_AIM OF THE TASK_:
Identify every line in the entries below that contains the word "Close", and copy each of those lines.

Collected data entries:
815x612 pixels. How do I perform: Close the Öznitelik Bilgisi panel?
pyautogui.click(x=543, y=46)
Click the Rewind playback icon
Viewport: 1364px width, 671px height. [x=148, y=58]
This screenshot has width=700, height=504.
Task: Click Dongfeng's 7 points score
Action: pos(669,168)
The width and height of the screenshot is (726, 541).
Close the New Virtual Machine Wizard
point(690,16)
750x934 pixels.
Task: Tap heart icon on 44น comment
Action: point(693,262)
==
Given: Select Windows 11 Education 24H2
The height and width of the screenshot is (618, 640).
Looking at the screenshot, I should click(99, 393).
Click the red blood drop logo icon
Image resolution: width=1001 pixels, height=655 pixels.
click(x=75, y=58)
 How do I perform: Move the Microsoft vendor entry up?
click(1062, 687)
...
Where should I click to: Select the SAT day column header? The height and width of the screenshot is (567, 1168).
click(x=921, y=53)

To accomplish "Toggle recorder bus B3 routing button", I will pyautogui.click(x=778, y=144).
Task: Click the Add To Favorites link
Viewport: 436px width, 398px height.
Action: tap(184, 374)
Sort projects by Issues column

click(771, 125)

_TASK RESPONSE_:
815x612 pixels. How do I perform: Close the Öznitelik Bilgisi panel?
Close the New Virtual Machine Wizard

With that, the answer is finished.